AVAILABLE DATA:
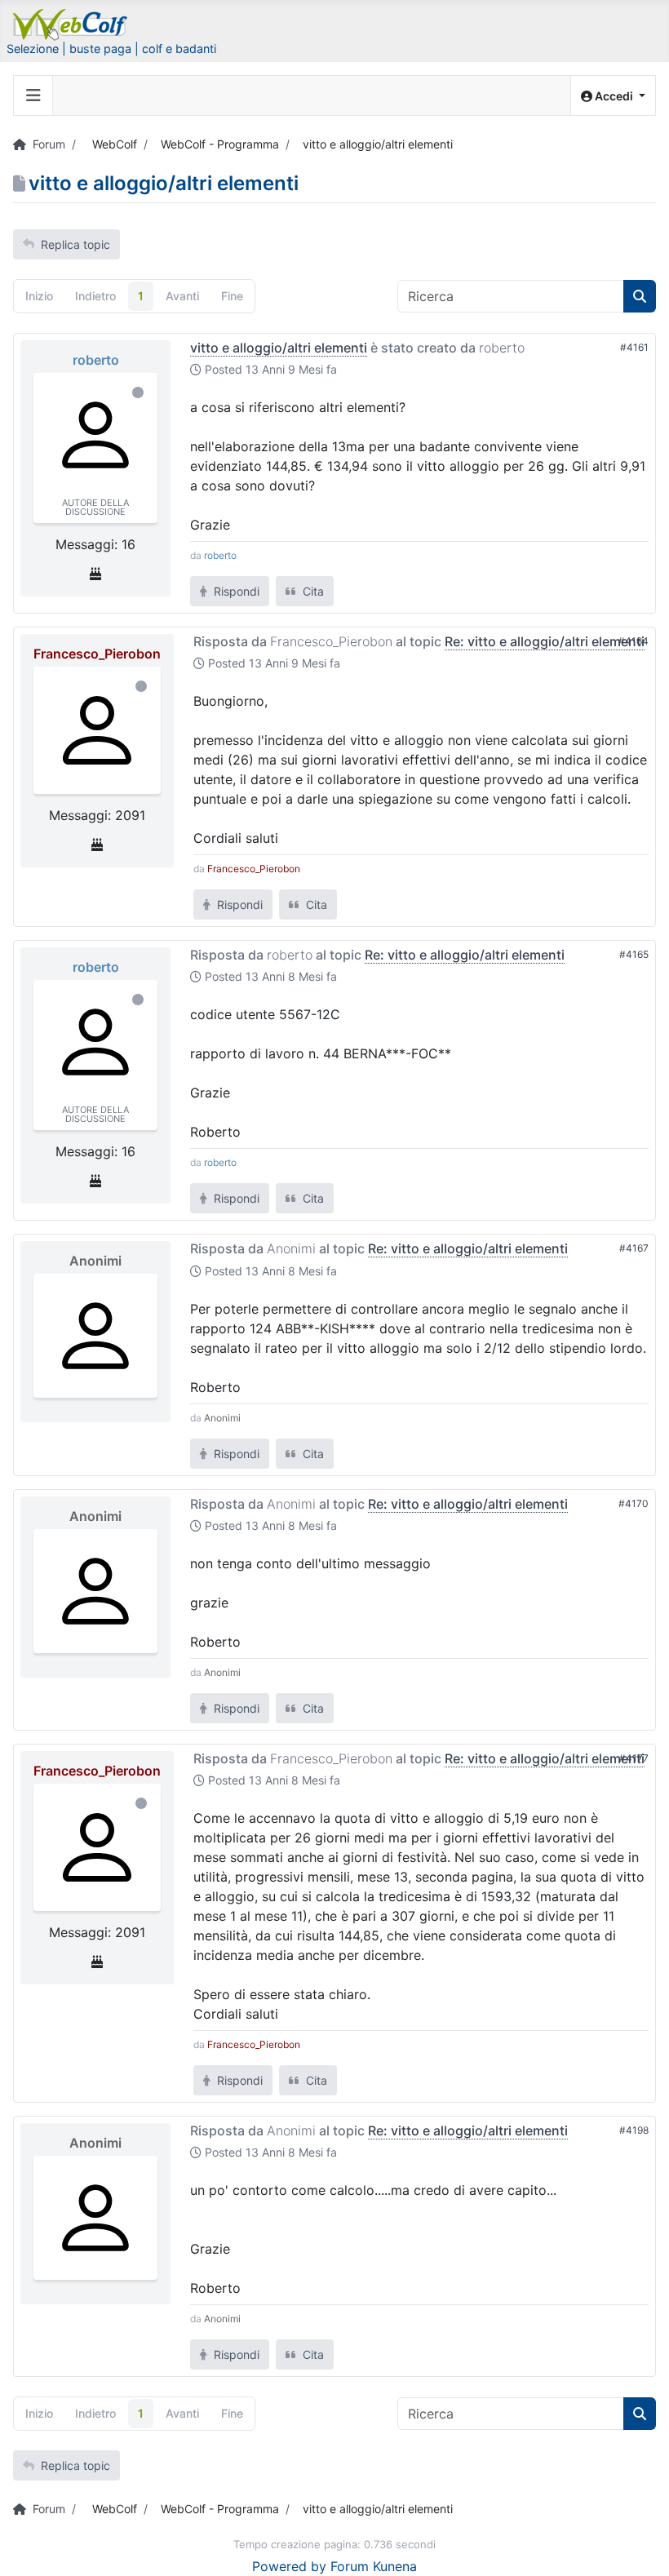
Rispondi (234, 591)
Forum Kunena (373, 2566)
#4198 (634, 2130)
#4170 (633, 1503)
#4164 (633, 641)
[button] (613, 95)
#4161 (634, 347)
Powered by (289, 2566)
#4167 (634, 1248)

* * *

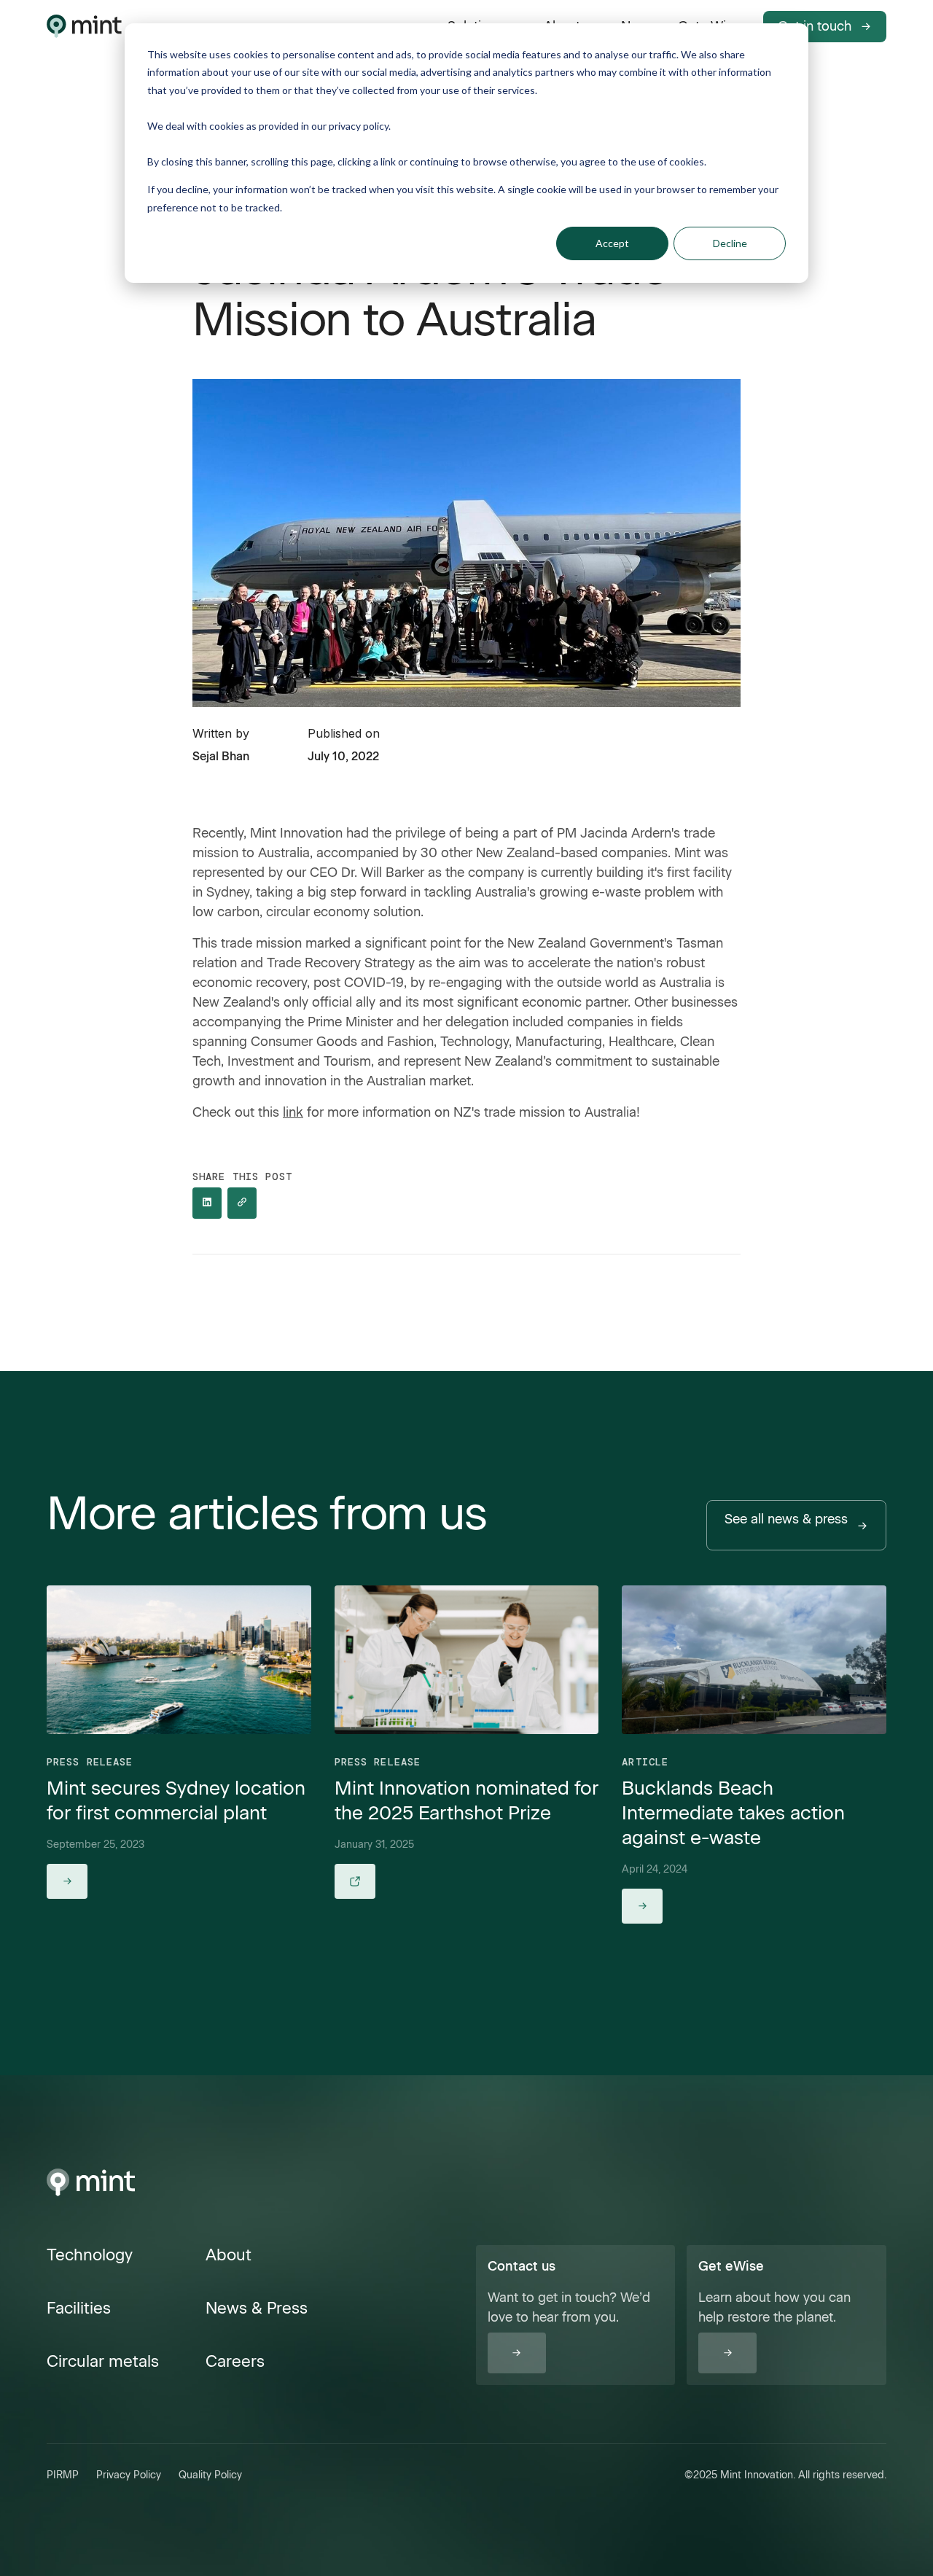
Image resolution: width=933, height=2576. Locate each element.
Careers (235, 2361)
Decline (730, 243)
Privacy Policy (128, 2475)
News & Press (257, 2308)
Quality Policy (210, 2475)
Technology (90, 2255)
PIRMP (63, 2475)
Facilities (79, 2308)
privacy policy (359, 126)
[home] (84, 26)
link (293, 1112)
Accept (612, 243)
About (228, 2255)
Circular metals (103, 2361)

---

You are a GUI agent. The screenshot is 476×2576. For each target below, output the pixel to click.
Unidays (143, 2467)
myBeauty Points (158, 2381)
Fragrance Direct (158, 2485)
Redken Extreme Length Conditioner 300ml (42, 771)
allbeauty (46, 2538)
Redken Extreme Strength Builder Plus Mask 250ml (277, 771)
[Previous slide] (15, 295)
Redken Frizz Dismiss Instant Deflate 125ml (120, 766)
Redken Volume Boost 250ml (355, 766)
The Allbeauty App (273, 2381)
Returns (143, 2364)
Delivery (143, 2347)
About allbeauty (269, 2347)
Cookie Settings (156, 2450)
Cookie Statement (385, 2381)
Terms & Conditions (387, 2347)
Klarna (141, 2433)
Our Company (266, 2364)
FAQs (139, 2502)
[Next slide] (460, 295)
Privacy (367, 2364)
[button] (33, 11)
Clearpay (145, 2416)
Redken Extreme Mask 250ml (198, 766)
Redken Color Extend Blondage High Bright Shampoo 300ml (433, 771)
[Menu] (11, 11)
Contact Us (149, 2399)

WORK ORDER: Working from the records above, write out verbatim only the lines from the line containing "Redken Extreme Length" through the line containing "Clearpay (145, 2416)".

SOLUTION FOR THIS PROBLEM:
Redken Extreme Length Conditioner 300ml (42, 771)
allbeauty (46, 2538)
Redken Extreme Strength Builder Plus Mask 250ml (277, 771)
[Previous slide] (15, 295)
Redken Frizz Dismiss Instant Deflate 125ml (120, 766)
Redken Volume Boost 250ml (355, 766)
The Allbeauty App (273, 2381)
Returns (143, 2364)
Delivery (143, 2347)
About allbeauty (269, 2347)
Cookie Settings (156, 2450)
Cookie Statement (385, 2381)
Terms & Conditions (387, 2347)
Klarna (141, 2433)
Our Company (266, 2364)
FAQs (139, 2502)
[Next slide] (460, 295)
Privacy (367, 2364)
[button] (33, 11)
Clearpay (145, 2416)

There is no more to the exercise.